The first change I am making is to revise my diet and eating schedule to help maintain a more optimum cycling weight throughout the entire year, not just during the cycling season.
We all know that excess body weight is the cyclist’s nemesis. And, who doesn’t have a few extra pounds. I certainly do. And, at the beginning of each cycling season, I try to shed them. This year I got down to 152 pounds, the lowest I have been in decades, and close to my ideal cycling weight.
This winter, I want to keep my weight under 160 pounds so that as the season approaches, I won’t be struggling to lose weight, and can concentrate on my bike handling skills and conditioning.
How am I going to do that?
Well, I’m going to give intermittent fasting a try. I like the 16/8 method, where you fast for 16 hours, and then consume your daily calories during the next 8. It is the same schedule each and every day, and enables me to workout in the morning before having my first meal of the day, a technique purported to accelerate weight loss.

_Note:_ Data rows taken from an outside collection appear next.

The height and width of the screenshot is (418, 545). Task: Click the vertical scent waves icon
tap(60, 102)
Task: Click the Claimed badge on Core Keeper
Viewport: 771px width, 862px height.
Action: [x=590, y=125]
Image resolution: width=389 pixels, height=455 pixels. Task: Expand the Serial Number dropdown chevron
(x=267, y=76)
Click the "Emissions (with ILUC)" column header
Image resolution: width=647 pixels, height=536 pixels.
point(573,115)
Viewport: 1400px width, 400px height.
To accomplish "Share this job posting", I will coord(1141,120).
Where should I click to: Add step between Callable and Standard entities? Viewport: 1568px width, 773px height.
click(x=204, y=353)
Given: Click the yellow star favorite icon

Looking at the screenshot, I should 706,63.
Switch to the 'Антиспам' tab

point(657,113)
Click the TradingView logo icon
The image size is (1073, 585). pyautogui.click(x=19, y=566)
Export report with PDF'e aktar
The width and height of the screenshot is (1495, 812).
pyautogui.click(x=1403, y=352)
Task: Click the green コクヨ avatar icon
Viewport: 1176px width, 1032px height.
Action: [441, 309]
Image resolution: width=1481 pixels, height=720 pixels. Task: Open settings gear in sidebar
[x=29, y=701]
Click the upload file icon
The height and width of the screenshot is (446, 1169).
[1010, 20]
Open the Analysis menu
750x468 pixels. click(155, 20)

Intermittent fasting is controversial. Some like it. Some don’t. Some say it is the quickest, and most effective, way to lose belly fat. Some argue it makes little difference, saying all that maters is to consume fewer calories than you expend throughout the day. For me, the method makes sense, and also conditions the body to use fat stores for energy, something endurance athletes need to learn to do.
After considerable research, I am convinced intermittent fasting is beneficial. Here are 10 evidence-based benefits to consider.
I’ll try this for several months, and then report back. I have a 100 km century ride planned for the first week in April. By then I want to be at my optimum cycling weight, and will know if intermittent fasting worked for me.